• **EXTRACTED DATA**

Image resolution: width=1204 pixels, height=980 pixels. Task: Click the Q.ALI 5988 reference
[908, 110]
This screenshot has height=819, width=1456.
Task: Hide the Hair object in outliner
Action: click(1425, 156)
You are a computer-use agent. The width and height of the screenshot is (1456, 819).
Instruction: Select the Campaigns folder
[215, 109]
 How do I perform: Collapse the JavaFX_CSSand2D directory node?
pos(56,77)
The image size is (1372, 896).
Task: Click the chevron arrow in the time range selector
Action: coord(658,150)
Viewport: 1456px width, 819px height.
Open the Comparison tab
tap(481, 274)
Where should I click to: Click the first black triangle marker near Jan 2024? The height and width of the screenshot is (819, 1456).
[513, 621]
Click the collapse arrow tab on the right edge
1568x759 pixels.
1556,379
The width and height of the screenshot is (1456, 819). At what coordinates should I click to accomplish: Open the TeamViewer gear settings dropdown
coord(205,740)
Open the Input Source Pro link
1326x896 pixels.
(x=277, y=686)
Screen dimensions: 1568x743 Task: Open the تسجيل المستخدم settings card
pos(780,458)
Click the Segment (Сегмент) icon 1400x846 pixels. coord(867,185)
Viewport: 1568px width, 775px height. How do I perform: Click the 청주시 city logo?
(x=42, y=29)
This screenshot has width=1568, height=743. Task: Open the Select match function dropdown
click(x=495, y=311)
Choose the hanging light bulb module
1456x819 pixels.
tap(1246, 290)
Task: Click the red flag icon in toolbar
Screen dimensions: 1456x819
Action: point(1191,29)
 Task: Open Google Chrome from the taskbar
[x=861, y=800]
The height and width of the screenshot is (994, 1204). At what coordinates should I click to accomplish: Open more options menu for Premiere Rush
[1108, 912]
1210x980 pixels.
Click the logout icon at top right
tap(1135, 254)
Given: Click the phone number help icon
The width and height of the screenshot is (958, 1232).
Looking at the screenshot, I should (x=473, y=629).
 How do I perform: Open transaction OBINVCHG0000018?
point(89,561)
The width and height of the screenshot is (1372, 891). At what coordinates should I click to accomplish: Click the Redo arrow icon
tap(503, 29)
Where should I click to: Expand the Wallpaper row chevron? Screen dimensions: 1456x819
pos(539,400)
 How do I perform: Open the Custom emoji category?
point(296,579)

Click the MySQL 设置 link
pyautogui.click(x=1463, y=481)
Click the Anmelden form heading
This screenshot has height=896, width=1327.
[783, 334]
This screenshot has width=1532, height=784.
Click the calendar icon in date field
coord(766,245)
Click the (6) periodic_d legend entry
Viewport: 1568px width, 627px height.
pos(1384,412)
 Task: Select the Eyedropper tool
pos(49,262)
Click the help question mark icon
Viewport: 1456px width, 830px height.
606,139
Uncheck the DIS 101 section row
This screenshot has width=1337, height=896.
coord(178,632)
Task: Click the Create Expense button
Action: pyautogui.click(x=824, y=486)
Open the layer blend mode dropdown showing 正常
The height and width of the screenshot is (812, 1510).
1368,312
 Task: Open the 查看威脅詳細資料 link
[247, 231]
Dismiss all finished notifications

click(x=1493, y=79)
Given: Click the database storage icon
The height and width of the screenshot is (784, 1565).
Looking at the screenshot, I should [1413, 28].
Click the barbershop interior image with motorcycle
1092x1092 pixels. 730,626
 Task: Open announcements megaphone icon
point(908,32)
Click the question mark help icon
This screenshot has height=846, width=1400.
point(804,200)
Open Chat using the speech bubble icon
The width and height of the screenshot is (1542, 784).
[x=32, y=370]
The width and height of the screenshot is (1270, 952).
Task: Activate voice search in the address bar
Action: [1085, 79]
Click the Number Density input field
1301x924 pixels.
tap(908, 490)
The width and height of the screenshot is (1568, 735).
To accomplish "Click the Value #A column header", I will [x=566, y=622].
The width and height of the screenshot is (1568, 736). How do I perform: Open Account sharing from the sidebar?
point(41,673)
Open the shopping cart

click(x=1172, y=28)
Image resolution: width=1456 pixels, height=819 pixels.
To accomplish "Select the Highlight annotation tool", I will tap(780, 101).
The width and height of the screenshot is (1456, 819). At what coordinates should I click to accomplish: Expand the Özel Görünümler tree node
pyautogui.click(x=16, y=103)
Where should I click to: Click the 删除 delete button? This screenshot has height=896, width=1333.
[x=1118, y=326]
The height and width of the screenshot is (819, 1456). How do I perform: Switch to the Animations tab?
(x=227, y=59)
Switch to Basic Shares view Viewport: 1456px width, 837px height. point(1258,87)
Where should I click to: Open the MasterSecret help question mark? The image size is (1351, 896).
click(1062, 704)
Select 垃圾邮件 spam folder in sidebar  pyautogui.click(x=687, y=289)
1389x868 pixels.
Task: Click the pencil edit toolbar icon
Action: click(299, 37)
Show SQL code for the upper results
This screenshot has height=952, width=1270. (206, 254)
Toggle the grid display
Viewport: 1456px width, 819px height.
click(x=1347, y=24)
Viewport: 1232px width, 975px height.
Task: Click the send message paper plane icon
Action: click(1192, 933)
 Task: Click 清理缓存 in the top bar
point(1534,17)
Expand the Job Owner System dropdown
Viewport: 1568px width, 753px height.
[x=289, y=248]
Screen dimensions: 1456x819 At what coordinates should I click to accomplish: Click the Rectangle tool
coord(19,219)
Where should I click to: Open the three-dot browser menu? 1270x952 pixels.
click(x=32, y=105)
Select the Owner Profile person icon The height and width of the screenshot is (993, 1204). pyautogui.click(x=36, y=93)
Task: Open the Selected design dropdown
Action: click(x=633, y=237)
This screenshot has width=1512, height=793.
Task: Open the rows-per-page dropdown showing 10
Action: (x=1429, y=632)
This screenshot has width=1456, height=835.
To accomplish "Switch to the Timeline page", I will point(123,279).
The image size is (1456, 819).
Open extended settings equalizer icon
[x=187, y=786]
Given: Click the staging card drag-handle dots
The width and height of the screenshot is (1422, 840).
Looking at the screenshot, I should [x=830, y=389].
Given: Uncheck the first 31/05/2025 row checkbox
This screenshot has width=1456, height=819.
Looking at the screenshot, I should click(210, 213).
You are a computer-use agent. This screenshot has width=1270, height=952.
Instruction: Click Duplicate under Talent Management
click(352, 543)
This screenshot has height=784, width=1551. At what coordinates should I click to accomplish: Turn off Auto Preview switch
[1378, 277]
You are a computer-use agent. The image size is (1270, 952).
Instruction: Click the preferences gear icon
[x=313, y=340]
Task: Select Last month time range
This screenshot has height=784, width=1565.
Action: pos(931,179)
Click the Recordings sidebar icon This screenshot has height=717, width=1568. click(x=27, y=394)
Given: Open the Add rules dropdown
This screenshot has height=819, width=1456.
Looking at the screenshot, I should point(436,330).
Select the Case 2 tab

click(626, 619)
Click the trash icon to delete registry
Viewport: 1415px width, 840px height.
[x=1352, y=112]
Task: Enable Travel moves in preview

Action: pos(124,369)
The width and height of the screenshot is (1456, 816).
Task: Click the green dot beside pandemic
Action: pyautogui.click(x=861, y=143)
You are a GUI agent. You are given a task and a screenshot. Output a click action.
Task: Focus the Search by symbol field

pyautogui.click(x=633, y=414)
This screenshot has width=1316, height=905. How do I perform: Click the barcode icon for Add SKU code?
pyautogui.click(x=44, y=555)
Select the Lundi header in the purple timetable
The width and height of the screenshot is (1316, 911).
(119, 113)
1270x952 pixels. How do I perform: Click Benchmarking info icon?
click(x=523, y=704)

• **GOAL OF THE EXERCISE**
Show all lines from the data above in which the word "agent" appears.

• **TASK SOLUTION**
You are a computer-use agent. The width and height of the screenshot is (1456, 819).
You are a computer-use agent. This screenshot has width=1270, height=952.
You are a computer-use agent. The image size is (1270, 952).
You are a GUI agent. You are given a task and a screenshot. Output a click action.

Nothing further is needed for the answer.